Input START
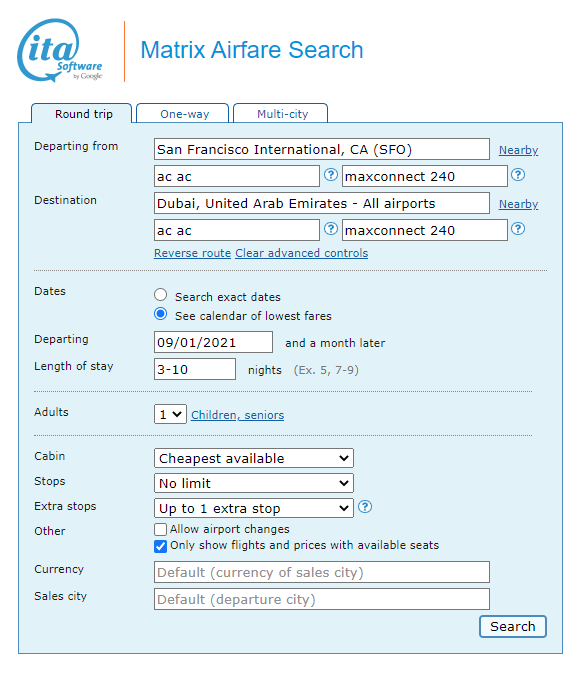Open help icon beside departure routing codes
The image size is (572, 681).
pos(331,175)
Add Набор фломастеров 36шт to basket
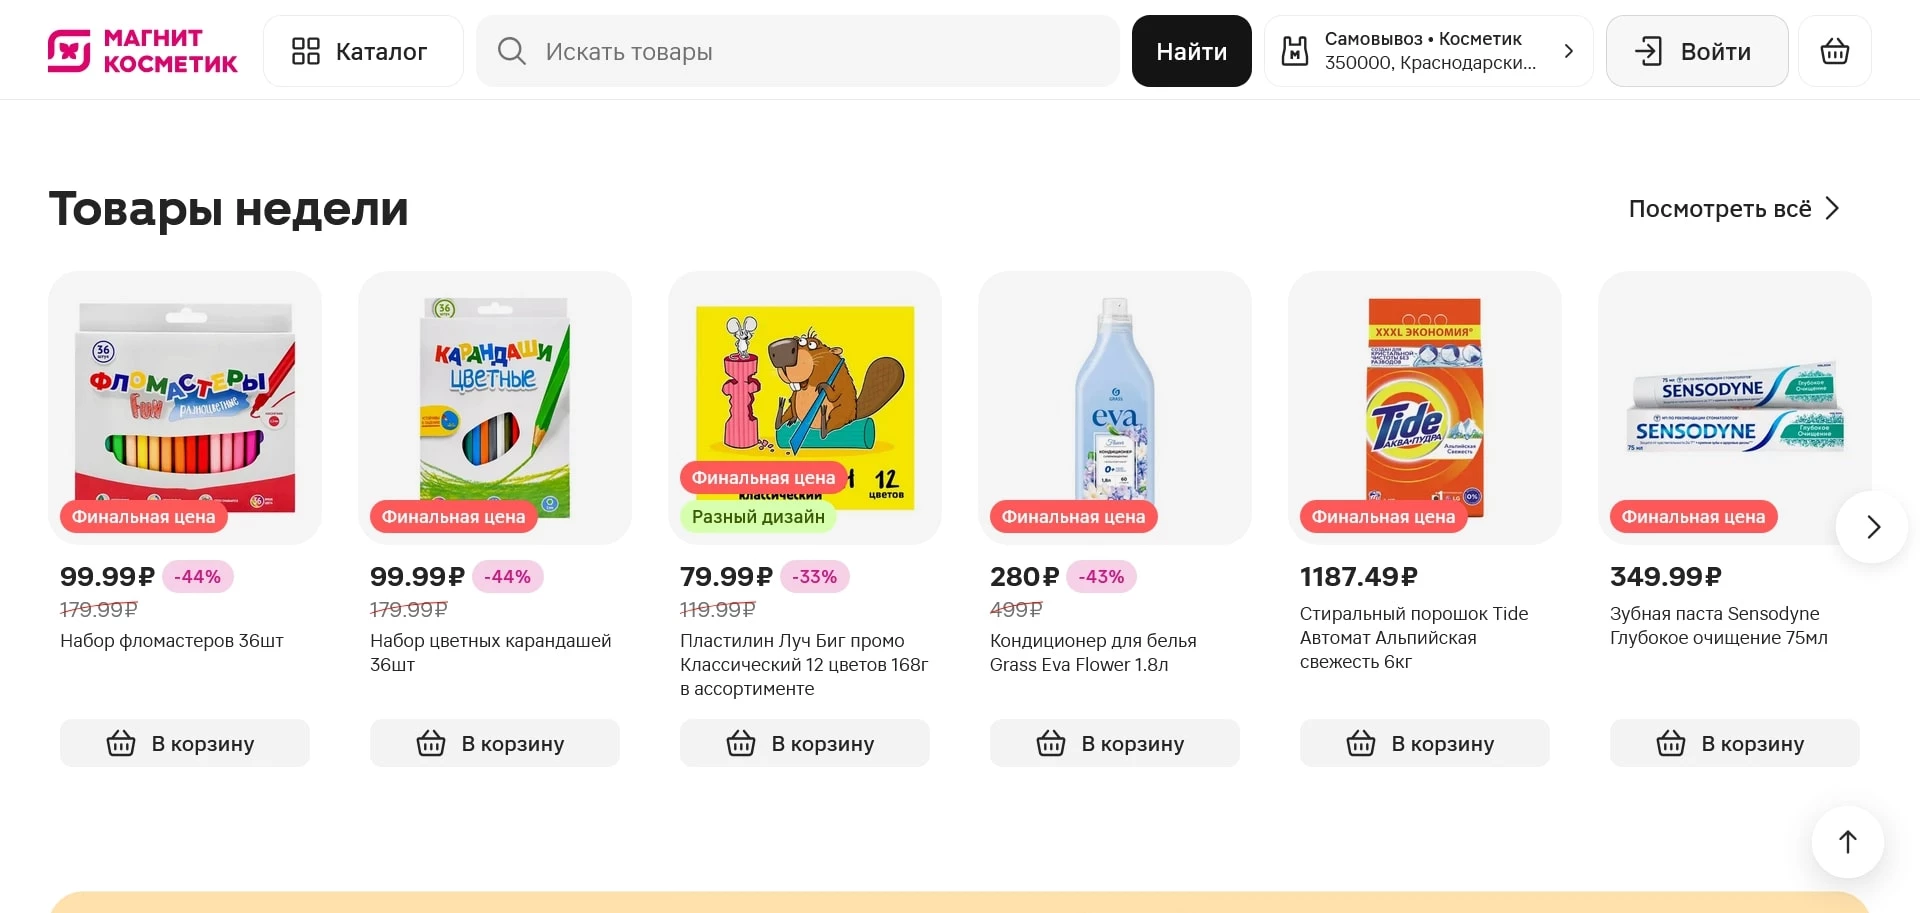The image size is (1920, 913). tap(185, 743)

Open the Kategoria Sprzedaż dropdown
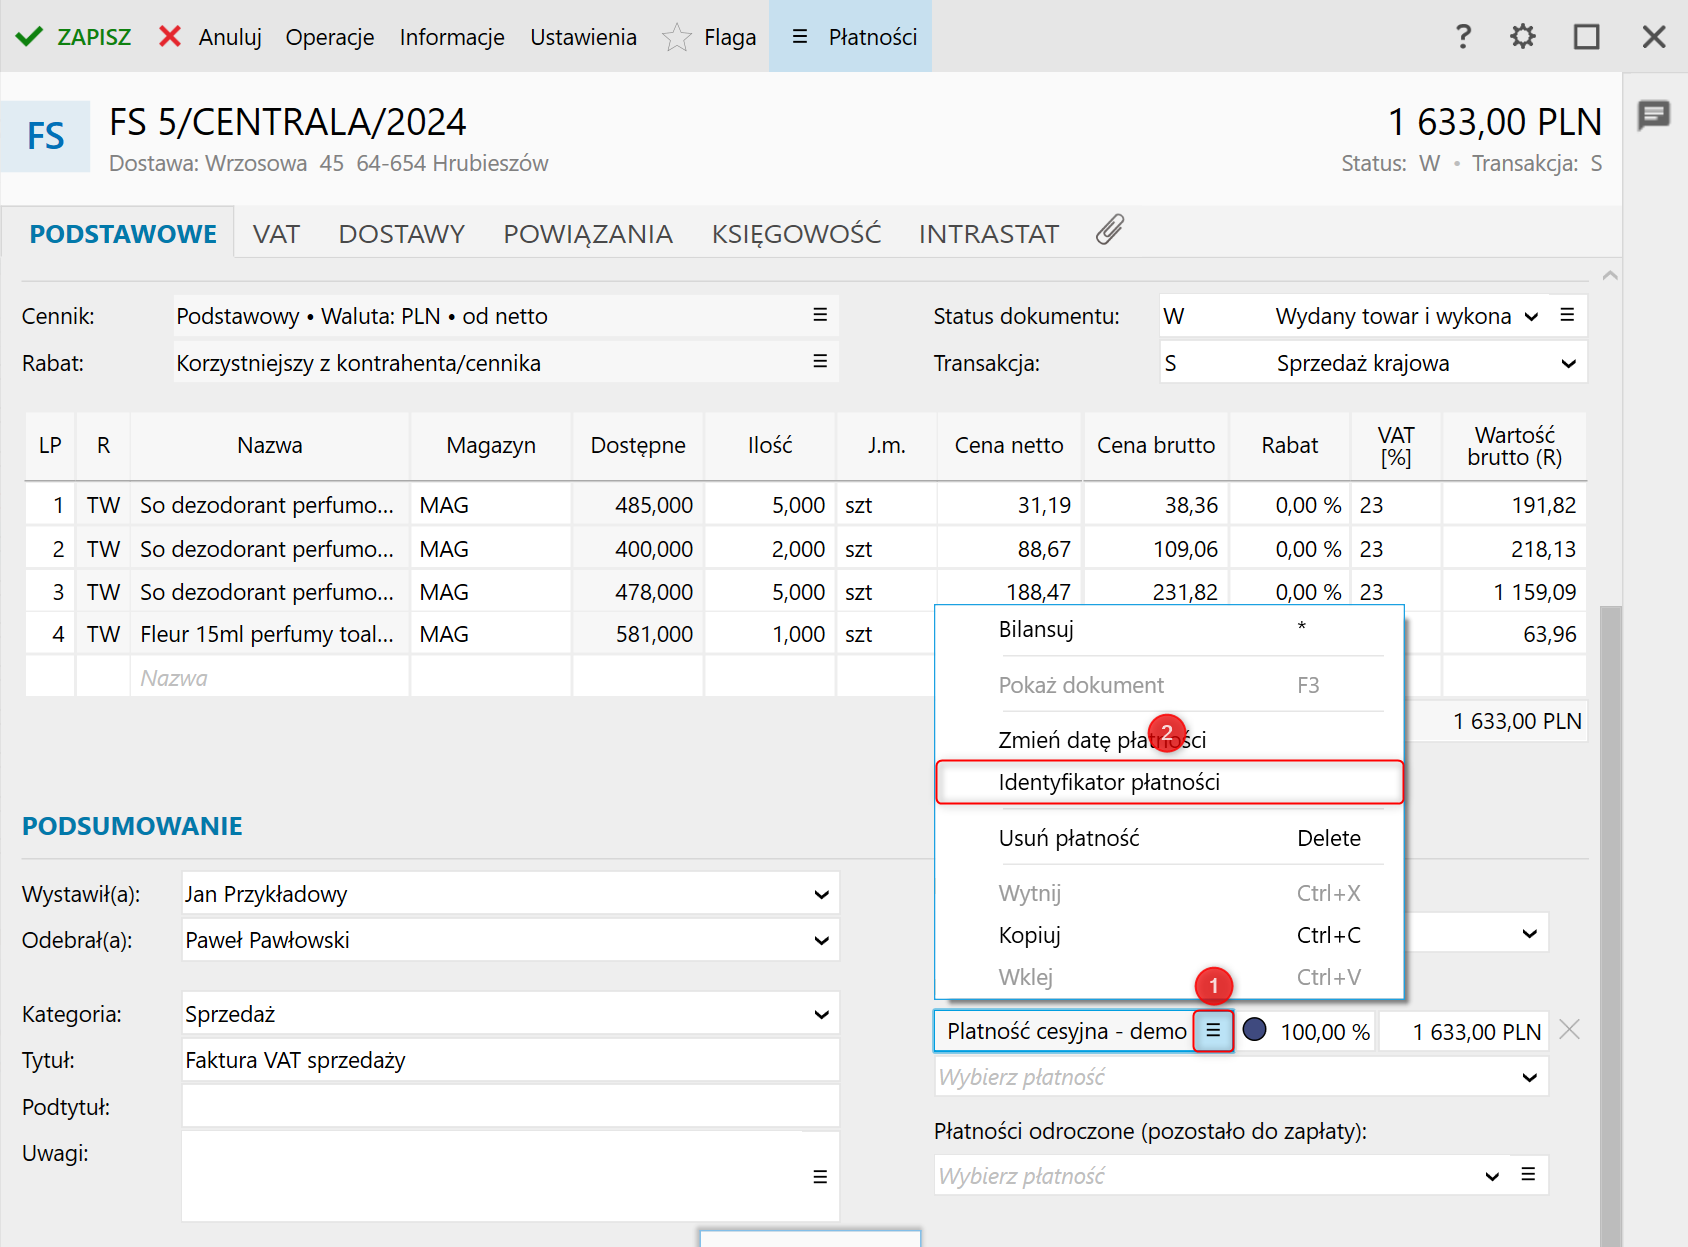[x=820, y=1014]
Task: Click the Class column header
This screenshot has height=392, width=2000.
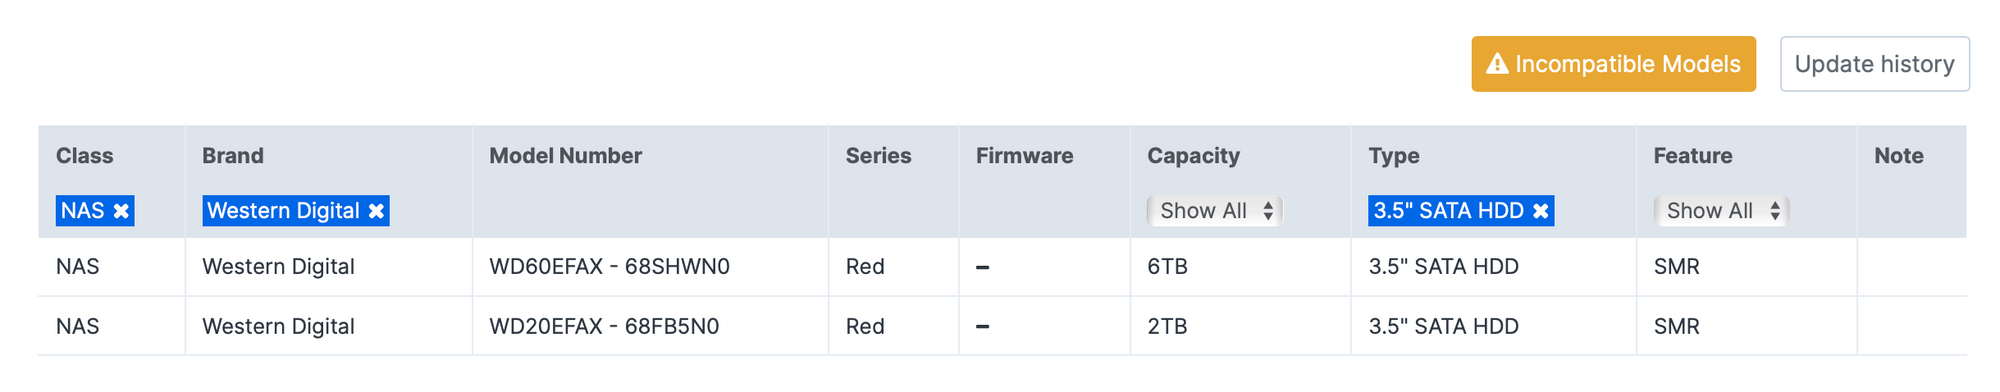Action: [85, 156]
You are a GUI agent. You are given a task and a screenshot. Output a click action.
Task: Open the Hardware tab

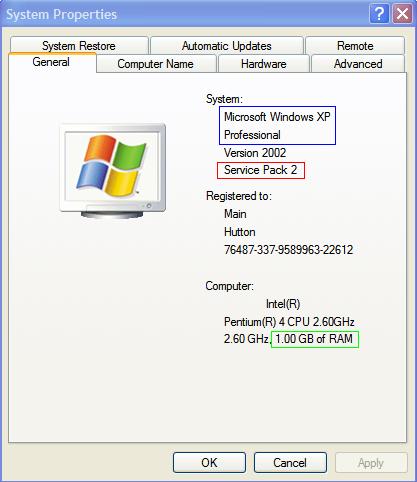[264, 64]
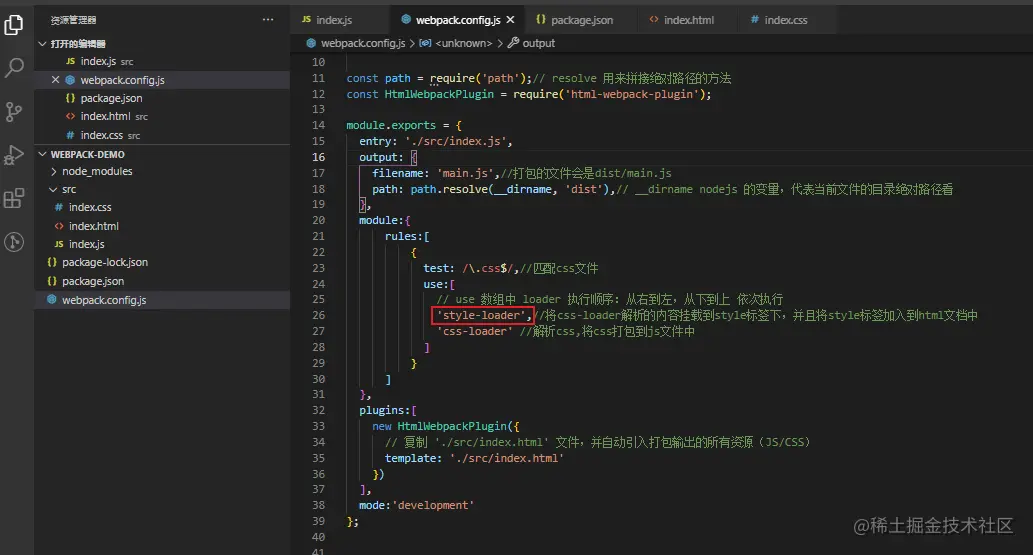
Input END
Problem statement:
Please output exactly the lines from the line containing "Add Набор фломастеров 36шт to basket" through the last line of the records above, both included, and leave out any pictures.

Answer:
Add Набор фломастеров 36шт to basket
The image size is (1920, 913). tap(185, 743)

Open the Kategoria Sprzedaż dropdown
[x=820, y=1014]
Task: Click the Class column header
This screenshot has height=392, width=2000.
Action: [85, 156]
You are a GUI agent. You are given a task and a screenshot. Output a click action.
Task: Open the Hardware tab

[264, 64]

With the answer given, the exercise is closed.